Could you carry on writing the blog post about psychedelic research and shamanism, starting after its final sentence?

◆ TEXT PROVIDED
##########

We all know which approach won out and what happened. One result of the subsequent legal crackdown was that serious research with LSD became impossible.

That has changed.

On Tuesday [March 4,2014], The Journal of Nervous and Mental Disease is posting online results from the first controlled trial of LSD in more than 40 years. The study, conducted in the office of a Swiss psychiatrist near Bern, tested the effects of the drug as a complement to talk therapy for 12 people nearing the end of life . . . . The new publication marks the latest in a series of baby steps by a loose coalition of researchers and fund-raisers who are working to bring hallucinogens back into the fold of mainstream psychiatry. Before research was effectively banned in 1966 in the United States, doctors tested LSD’s effect for a variety of conditions, including end-of-life anxiety.

Read the rest in the New York Times.

Kind of related: a short article, “Beyond Castaneda: A Brief History of Psychedelics in Anthropology – Part 1  1859-1950.” (Part 2 has not yet appeared.)

Anthropologist Describes Rebirth of Mongolian Shamanism

A news release from the MIT News Office carries the subhead, “MIT anthropologist finds that after Soviet domination, a rebirth of shamanism helped Mongolia rewrite its own history.”

The release continues,

In 1990, as the Soviet Union was disintegrating, Mongolia, long a satellite of the U.S.S.R., regained its independence. Socialism was out and free markets returned. Religion — in the form of Buddhism, shamanism, and other folk religions — became officially accepted again in Mongolian society. That, in turn, produced another unexpected change: The return of shamans, religious figures who claim to have a supernatural ability to connect with the souls of the dead.

Indeed, as MIT anthropologist Manduhai Buyandelger chronicles in a new book, the revival of shamanism has shaped Mongolia in surprising ways in the last two decades. From storefronts in Ulan Bator, the nation’s capital, to homes in rural Mongolia, shamanism has become a growth industry.

Read the rest here, it’s good.

If you see the 2009 documentary The Horse Boy, about an autistic boy whose parents take him to Mongolia for shamanic treatment, there is a fair amount of restored shamanism there.

The Ethnographer and the Magicians

At the site freq.uenci.es, described as “a collaborative genealogy of spirituality” (“Ask scholars, writers, and artists what they think of when they think of the word spirituality.”), anthropologist Tanya Luhrmann glosses an anecdote from her time studying British occultists in the 1980s.

##########

Saved entries
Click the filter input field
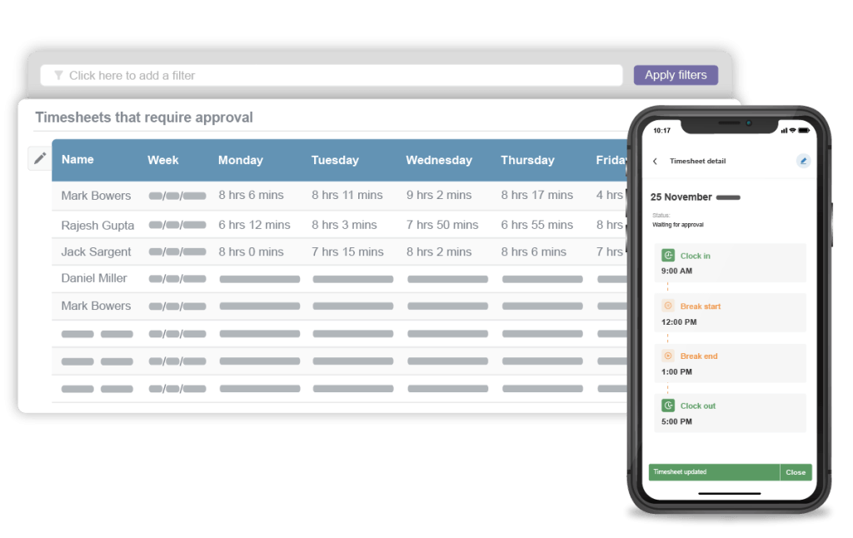The height and width of the screenshot is (538, 853). coord(333,75)
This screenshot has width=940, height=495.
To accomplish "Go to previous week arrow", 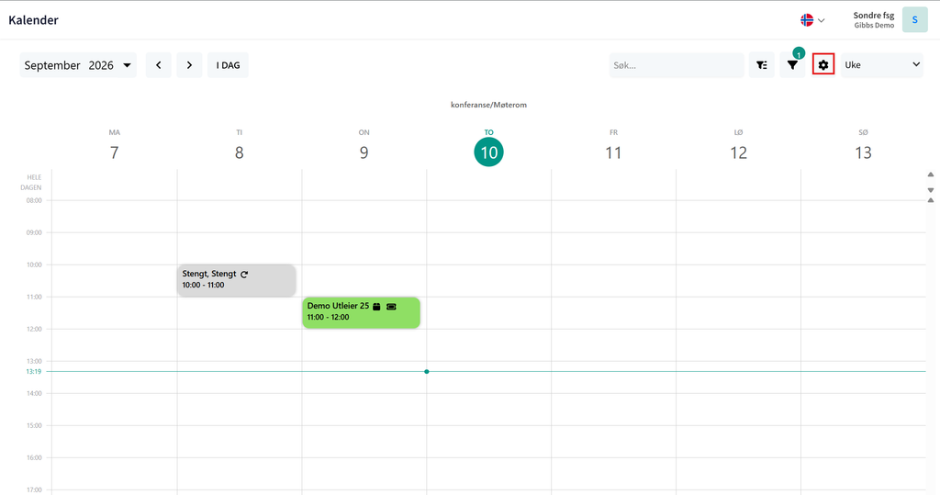I will (158, 65).
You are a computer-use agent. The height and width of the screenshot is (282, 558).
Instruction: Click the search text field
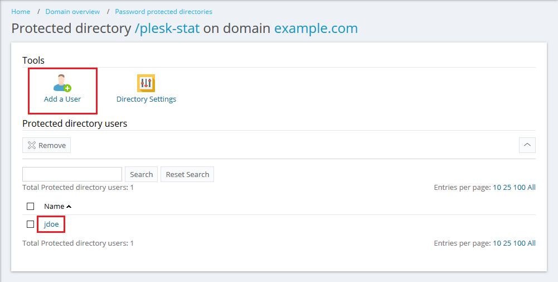click(72, 174)
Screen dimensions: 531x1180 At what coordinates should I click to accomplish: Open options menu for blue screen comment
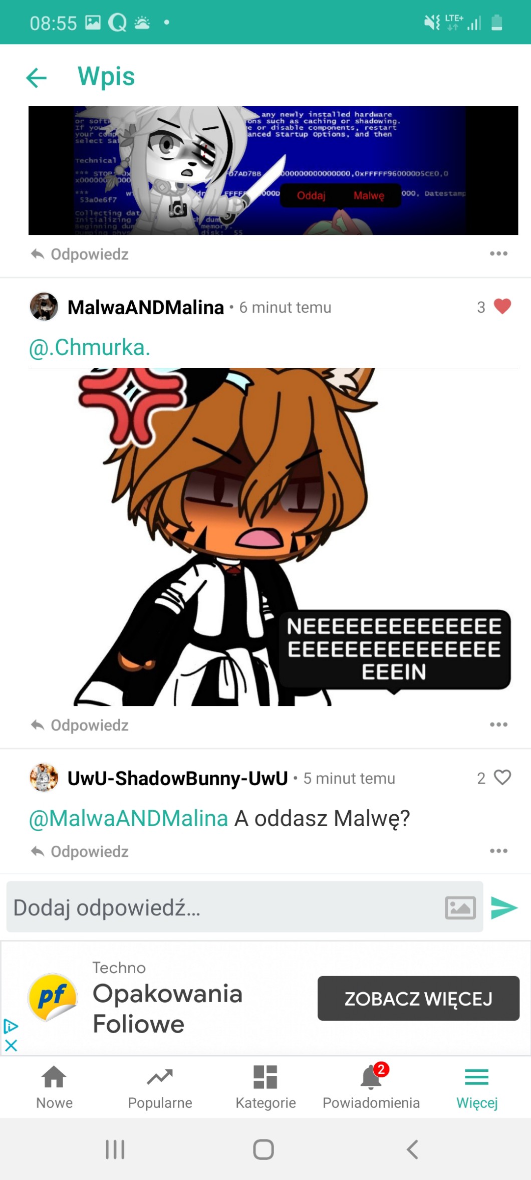498,254
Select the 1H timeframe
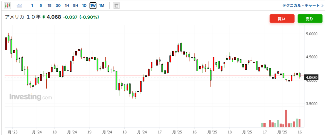The image size is (325, 135). pos(67,5)
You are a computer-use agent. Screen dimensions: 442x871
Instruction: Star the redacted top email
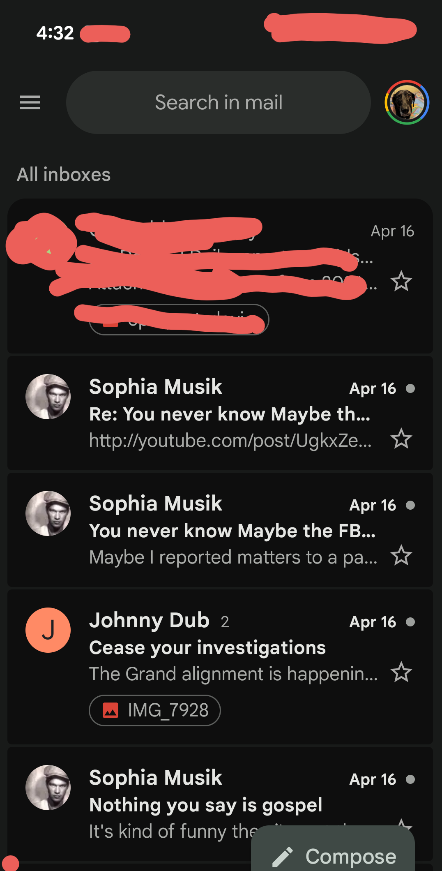(401, 282)
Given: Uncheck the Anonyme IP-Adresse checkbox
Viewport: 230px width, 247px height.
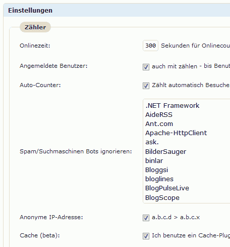Looking at the screenshot, I should tap(146, 218).
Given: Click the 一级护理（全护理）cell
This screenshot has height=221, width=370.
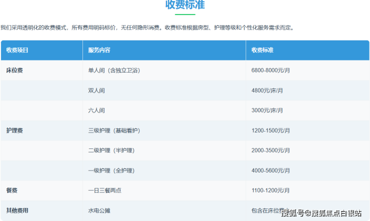Looking at the screenshot, I should (111, 171).
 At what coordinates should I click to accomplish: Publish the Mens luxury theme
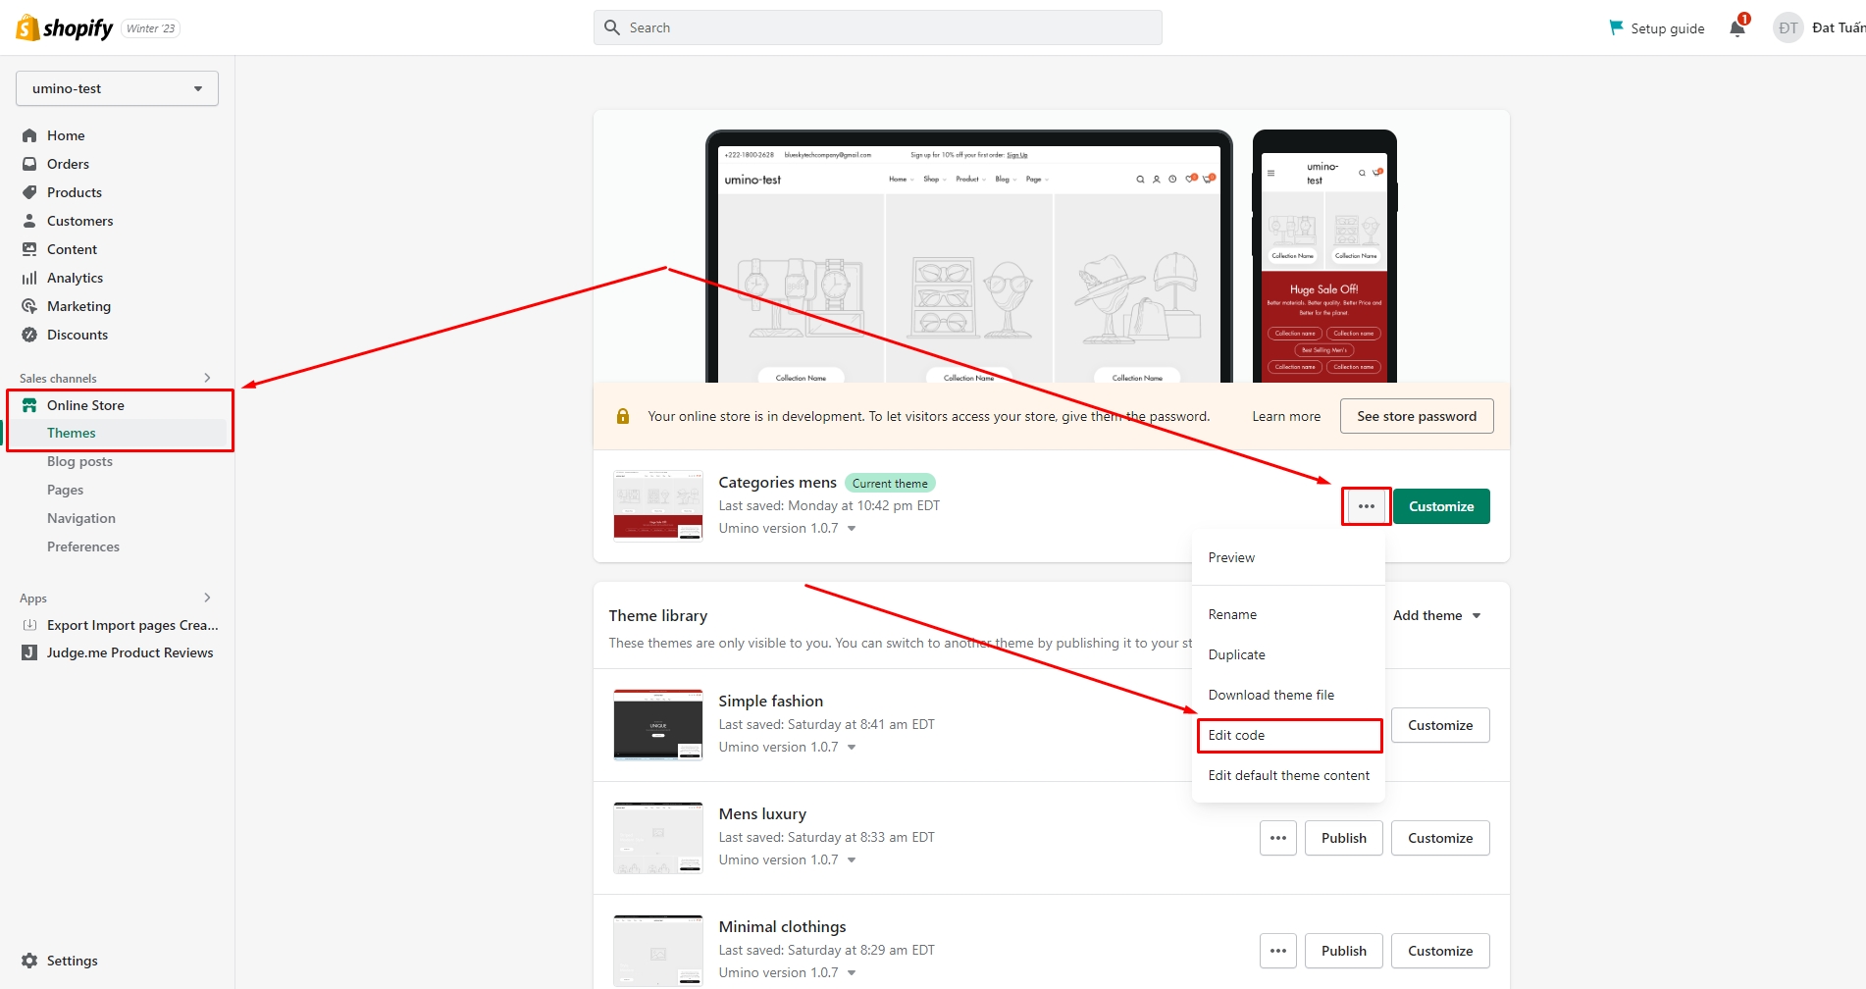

##########

◆ RESPONSE BOX
Her book Persuasions of the Witch’s Craft: Ritual Magic in Contemporary England (Harvard U. Press, 1989) still resonates, although not always in ways that Professor Luhrmann intended.

For some, it became a case study in how not to do research on new religious movement. In her article “Psychology of Religion and the Study of Paganism,” published in the collection Researching Paganisms, Melissa Harrington writes, “[Luhrmann’s] resulting thesis presents a rich ethnography, replete with original anthropological material, but with a weak conclusion that has been refuted by practitioners and academics alike.”

In the same volume, sociologist Douglas Ezzy critiques her “methodological atheism,” although he admits that “there is a long history of academic disciplinary boundary maintenance that this argument derives from.”

(Her faculty web page describes the work this way: “Her first project was a detailed study of the way reasonable people come to believe apparently unreasonable beliefs.”)

Ezzy continues, “The methodological atheism at the heart of Luhrmann’s thesis does not derive from an attempt to sensitively understand the experience of Witches, but from her enforced adherence, on pain of significant social sanction, to the atheistic tenets of academe.”

In her defense, you expect a PhD student to be acutely aware of “social sanction.”

I would have to say that Researching Paganisms (Google sample here) was party a response to Luhrmann’s 1980s work, or as the editors wrote, “In particular, it highlights the relationships of researchers with the communities researched, ‘ownership’ of knowledge so created, and problems in presenting a nonmainstream, and seemingly ‘nonrational,’ area within academic discourses across discipline boundaries.”